Now for the tangent bundle it is easy to see that $T_M$ is the total space and $\pi : T_M \rightarrow M : (x, v) \rightarrow x$ is the projection, $M$ is the base space and I think we can equate $F$ with $X$, but how do you go on in finding a trivialization. I thought first about using the induced atlas on $T_M$ (that makes the tangent bundle a differentiable manifold of class $C^{r - 1}$ modelled on $X \times X$ but its mappings has not the correct format.

My problem with using the induced atlas as a trivialization is that it is of the form $\{U_i, \varphi_i \}_{i \in I}$ $\varphi_i : \pi^{- 1} (U_i) \rightarrow \varphi (U_i) \times X$ and using $\varphi_i^{- 1} : \varphi (U_i) \times X \rightarrow \pi^{- 1} (U_i)$ I'm almost there but I have still not found a homeomorphism of the form $U_i \times X \rightarrow \pi^{- 1} (U_i)$. The book I'm reading is talking about a tangent space and says it is \ vector bundle but does not define a vector bundle at all, so I looke up the definition of a vector bundle and failed to

Maybe I'm missing on the definition of a vector bundle (most examples I found on the internet are about finite dimensional spaces ).

Can anybody help me?

Thanks a lot in advance

Marc Mertens

Answer 1

The fiber $F$ should be the vector space of tangent vectors to $M$ at $x$. It sounds like everything else is clear to you except for the local trivializations.

Cover $M$ with coordinate patches.

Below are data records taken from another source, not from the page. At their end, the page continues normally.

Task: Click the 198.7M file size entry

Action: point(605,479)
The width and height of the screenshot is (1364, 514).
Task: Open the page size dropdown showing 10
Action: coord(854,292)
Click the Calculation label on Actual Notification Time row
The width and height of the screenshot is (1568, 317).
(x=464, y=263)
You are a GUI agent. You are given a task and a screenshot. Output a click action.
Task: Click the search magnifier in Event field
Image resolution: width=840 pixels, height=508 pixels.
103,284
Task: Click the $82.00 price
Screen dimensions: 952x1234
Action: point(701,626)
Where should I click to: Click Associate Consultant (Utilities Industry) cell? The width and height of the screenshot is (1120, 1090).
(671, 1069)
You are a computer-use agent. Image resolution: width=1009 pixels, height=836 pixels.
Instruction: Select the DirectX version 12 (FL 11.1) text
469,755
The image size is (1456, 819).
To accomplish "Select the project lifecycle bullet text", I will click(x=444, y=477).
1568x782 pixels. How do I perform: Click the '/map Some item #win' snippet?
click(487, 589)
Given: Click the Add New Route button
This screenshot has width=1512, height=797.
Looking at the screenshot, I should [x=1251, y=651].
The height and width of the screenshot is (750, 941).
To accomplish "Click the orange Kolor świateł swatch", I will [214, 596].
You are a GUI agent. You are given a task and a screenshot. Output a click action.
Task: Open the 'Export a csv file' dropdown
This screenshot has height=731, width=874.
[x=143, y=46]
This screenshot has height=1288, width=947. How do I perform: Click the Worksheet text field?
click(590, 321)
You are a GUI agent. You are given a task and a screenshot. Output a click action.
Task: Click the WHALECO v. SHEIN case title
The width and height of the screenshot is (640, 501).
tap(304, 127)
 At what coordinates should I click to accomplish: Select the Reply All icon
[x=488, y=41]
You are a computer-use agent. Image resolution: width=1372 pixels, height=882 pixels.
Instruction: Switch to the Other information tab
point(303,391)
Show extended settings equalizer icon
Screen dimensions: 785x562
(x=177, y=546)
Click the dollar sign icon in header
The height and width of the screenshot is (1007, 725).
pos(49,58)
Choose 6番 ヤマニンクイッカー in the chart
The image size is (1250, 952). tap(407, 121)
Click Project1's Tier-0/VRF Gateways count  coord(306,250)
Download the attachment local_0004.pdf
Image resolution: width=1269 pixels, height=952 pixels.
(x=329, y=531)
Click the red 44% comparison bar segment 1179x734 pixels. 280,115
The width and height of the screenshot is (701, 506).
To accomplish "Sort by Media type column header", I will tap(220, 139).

Suppose $x\in M$ and $x$ is contained in two coordinate patches $\mathcal{U}_1$ and $\mathcal{U}_2$ with coordinate functions $x^1, \dots, x^m$ and $y^1, \dots y^m$, respectively. Then over $\mathcal{U}_1$ the tangent space has the basis $\{\partial/\partial x^1, \dots \partial/\partial x^m\}$. Similarly, over $\mathcal{U}_2$ the tangent space has the basis $\{\partial/\partial y^1, \dots \partial/\partial y^m\}$. The transition function is then given by the Jacobian matrix $[\partial x^i/\partial y^j]\in GL(\mathbb{R}^m)$.